## TEXT SEGMENT
***
Borrowers must submit documentation to the lender when seeking forgiveness. The lender has 60 days to issue its decision on forgiveness.

Normally when a taxpayer receives cancellation of a debt, it is considered taxable income; however, these loans are considered an exception and are not taxable income!

Entrepreneurial Development

Provides small business development centers and women’s business centers financial assistance in the form of grants for education, training and advising business enterprises on accessing resources and business response to the coronavirus.

Minority Business Development Agency

The Minority Business Development Agency of the Department of Commerce will provide financial assistance in the form of grants to minority business centers and minority chambers to provide education, training, and advising to minority business enterprises on accessing resources and business response to the coronavirus.

Emergency Economic Injury Disaster Loans (EIDLs)

The definition of businesses that are eligible for EIDLs is the same as entities eligible for the Paycheck protection program. These loans are intended to provide small businesses with funds to cover costs in response to the coronavirus crisis. Borrowers request up to a $10,000 emergency advance, which is paid within 3 days after the application is submitted. These funds can be used for paid sick leave for employees unable to work due to the direct effect of the coronavirus, payroll costs during business disruptions or substantial slowdowns, increased material costs incurred because materials are unavailable from the applicant’s original source due to interrupted supply chains, rent or mortgage payments and repaying obligations that can’t be met due to revenue losses.

Applicants are not required to repay any amounts advanced under this provision, even if they are subsequently denied a loan.

Resources and Services in Languages other than English

Resources and services will be made available to small business concerns in the 10 most commonly spoken languages, other than English, in the United States, which shall include Mandarin, Cantonese, Japanese and Korean.

Subsidy for Certain Loan Payments

The SBA will pay all principal, interest, and fees on all existing SBA loan products, with the exception for the Paycheck Protection Program, for six months as relief to small businesses negatively affected by the coronavirus pandemic. Loans that are already on deferment will receive six months of payment by the SBA, beginning with the first payment after the deferral period. Loans made in the first six months after enactment will also receive a full six months of loan payments by the SBA.

Bankruptcy

Provides increased relief to debtors under bankruptcy chapters 7, 11 and 13. Allowing for plan modifications to debtors that have experienced coronavirus related hardships.

Unemployment Insurance Provisions

Pandemic Unemployment Assistance

The Pandemic Unemployment Assistance program extends benefits to self-employed individuals, which would include independent contractors and sole proprietors who would not normally qualify for unemployment benefits. These individuals would have to self-certify that they were otherwise able to work but are unable to due to the coronavirus pandemic. It does not include those with the ability to work remotely with pay or individuals receiving sick leave or other paid leave benefits. These individuals would be covered for any weeks; they are unable to work because of the Pandemic between January 27, 2020, and December 31, 2020, limited to a total of 39 weeks. The weekly benefit amount is the weekly benefit amount authorized under the unemployment law of the State, where the covered individual was employed plus $600. The additional $600 is for a period of up to four months.
***
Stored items

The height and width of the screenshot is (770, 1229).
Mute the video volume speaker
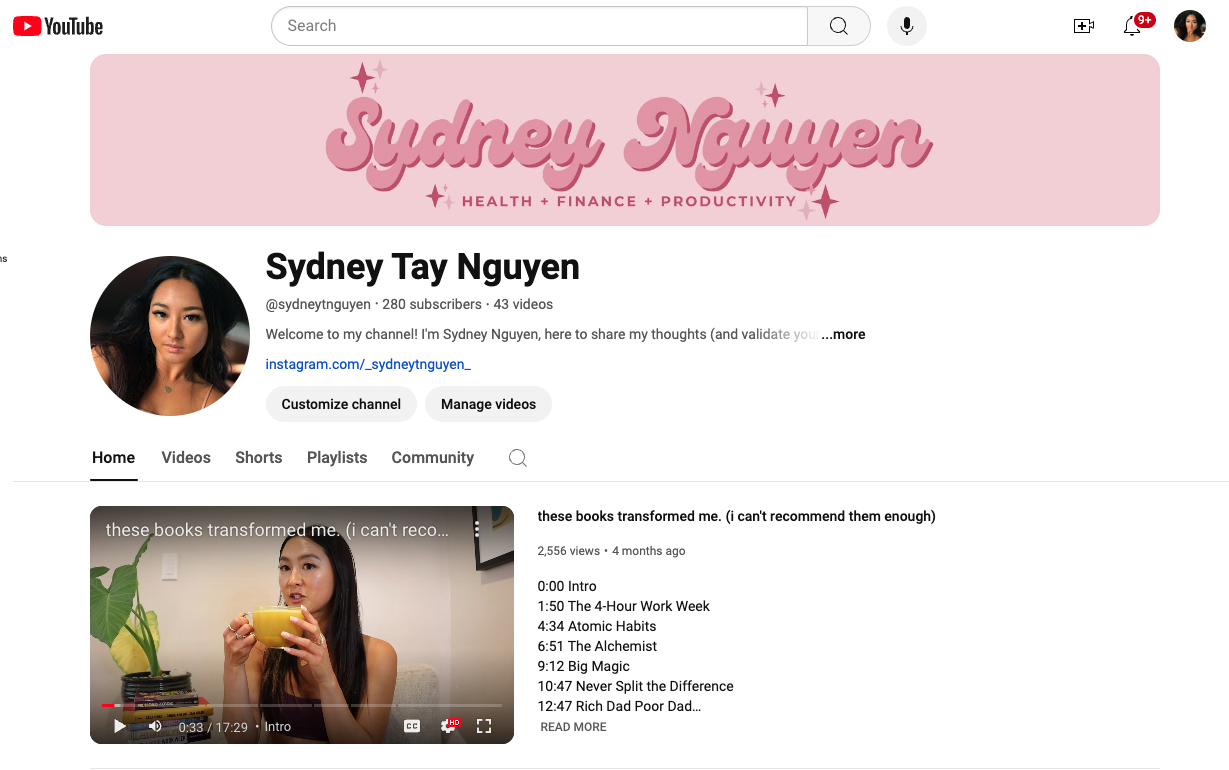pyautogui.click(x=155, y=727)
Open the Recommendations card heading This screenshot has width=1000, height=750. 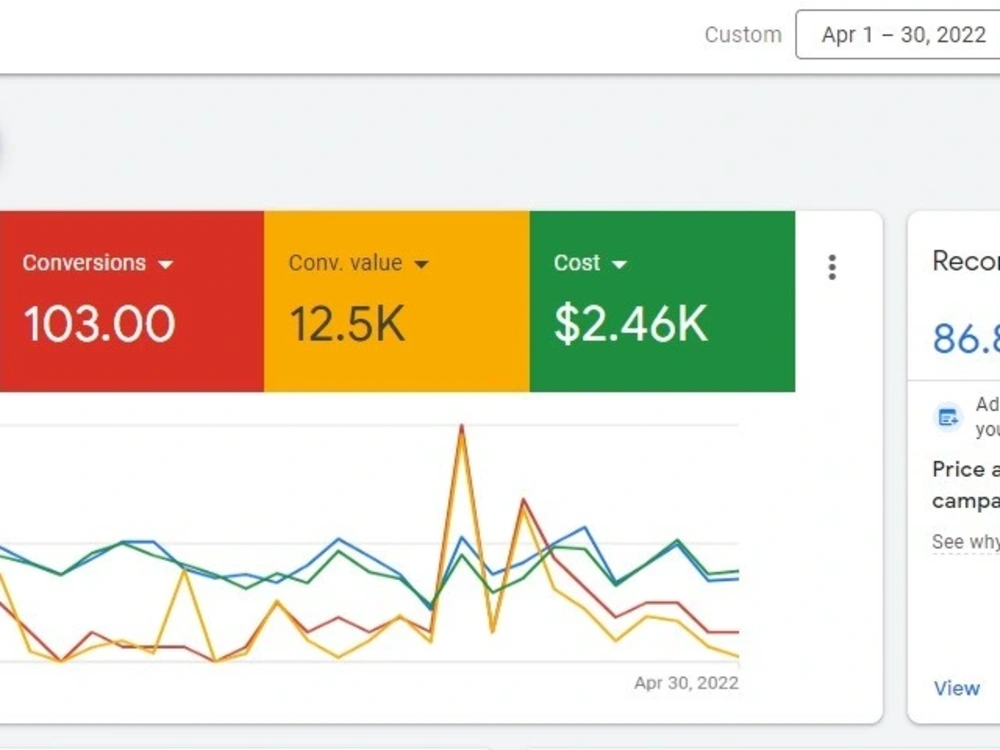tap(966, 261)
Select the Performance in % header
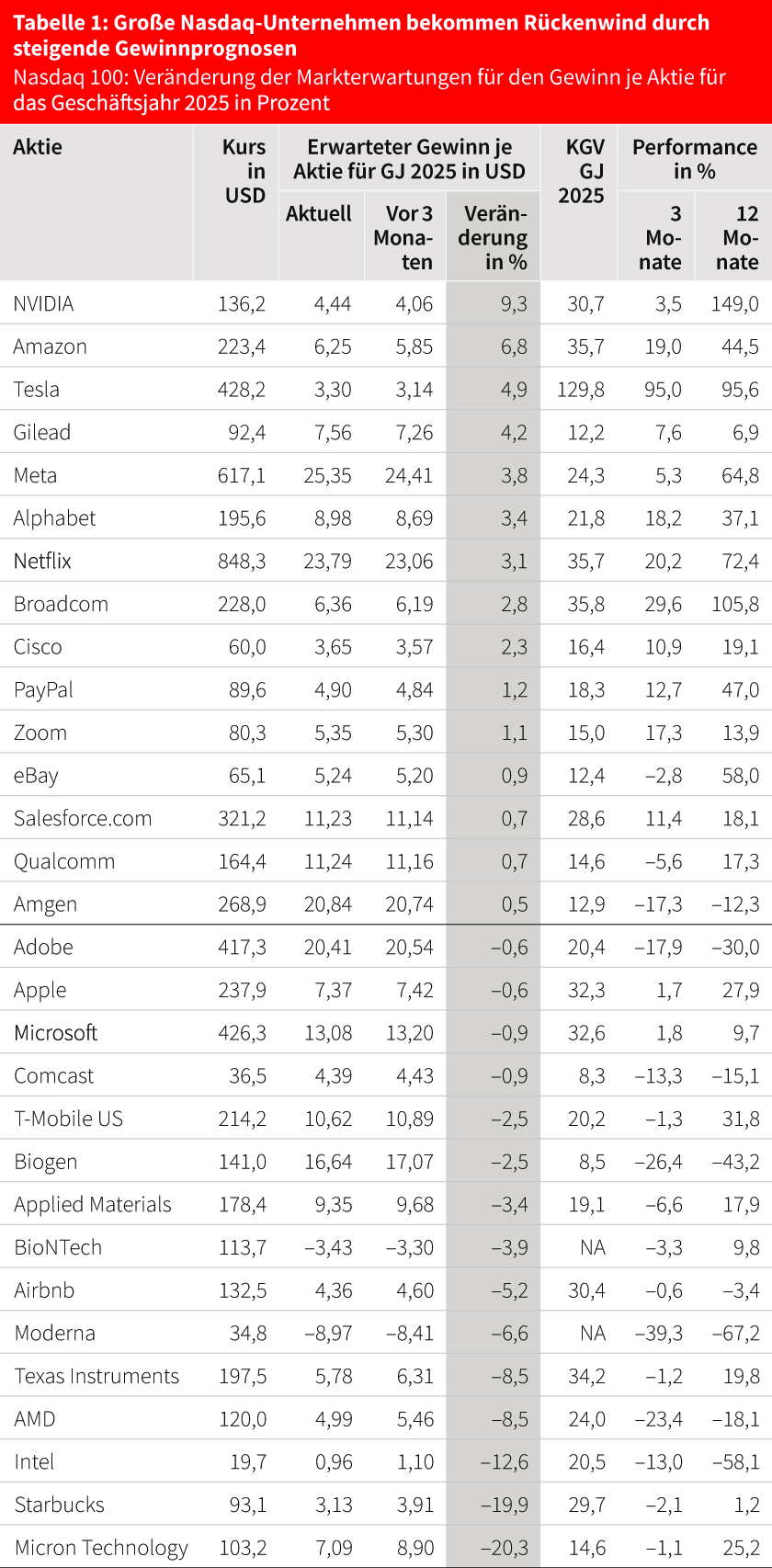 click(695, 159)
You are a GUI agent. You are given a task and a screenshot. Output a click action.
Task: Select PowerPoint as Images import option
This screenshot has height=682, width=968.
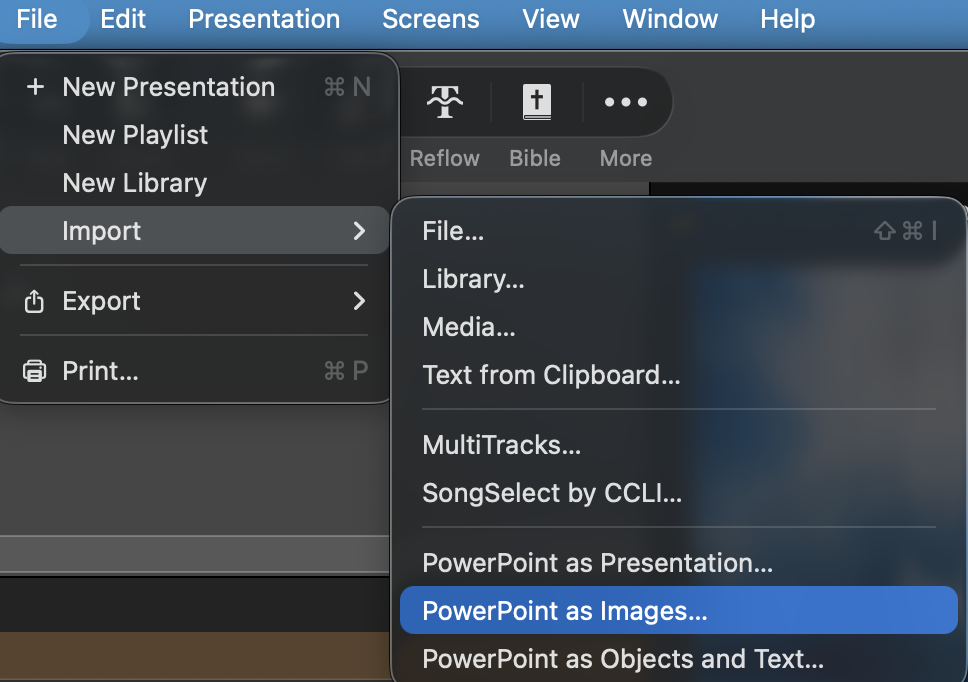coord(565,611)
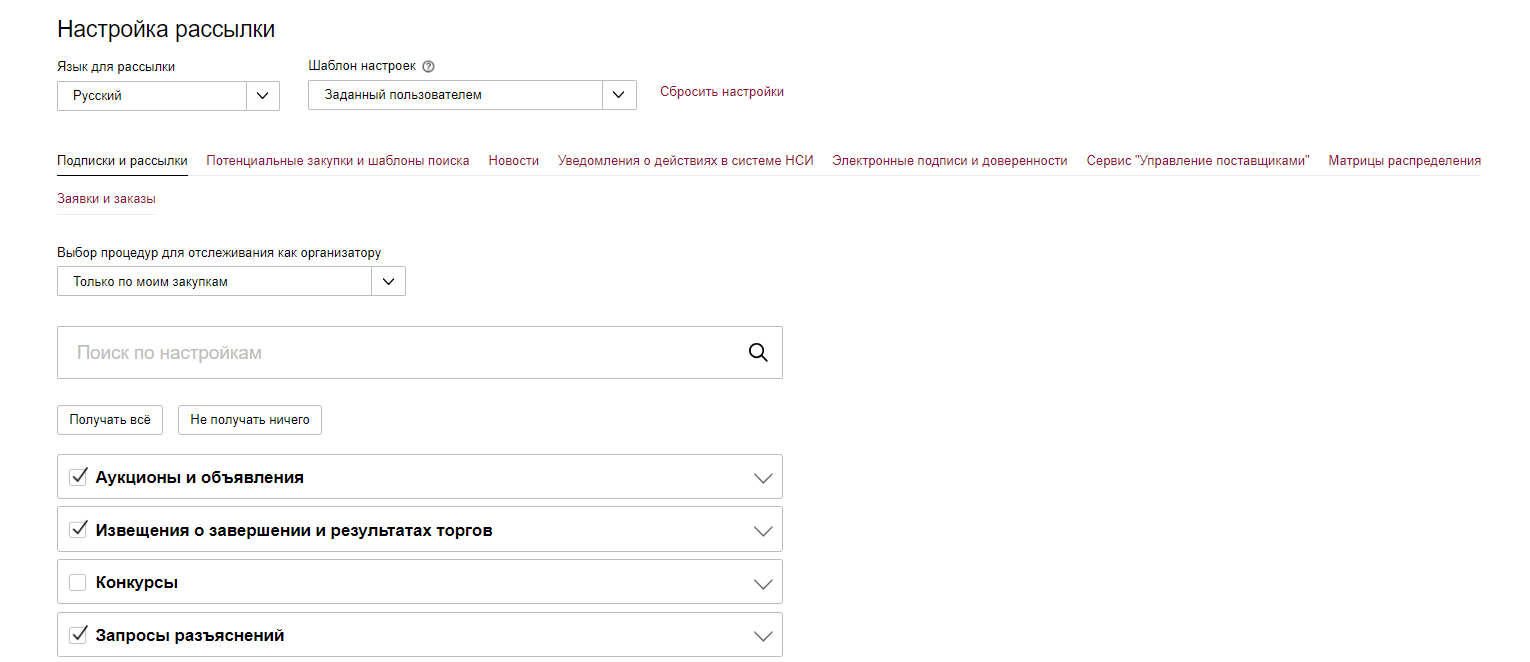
***
Print the coronavirus relief text word for word, starting with "The Minority Business" and going on through "Disaster Loans (EIDLs)".

The Minority Business Development Agency of the Department of Commerce will provide financial assistance in the form of grants to minority business centers and minority chambers to provide education, training, and advising to minority business enterprises on accessing resources and business response to the coronavirus.

Emergency Economic Injury Disaster Loans (EIDLs)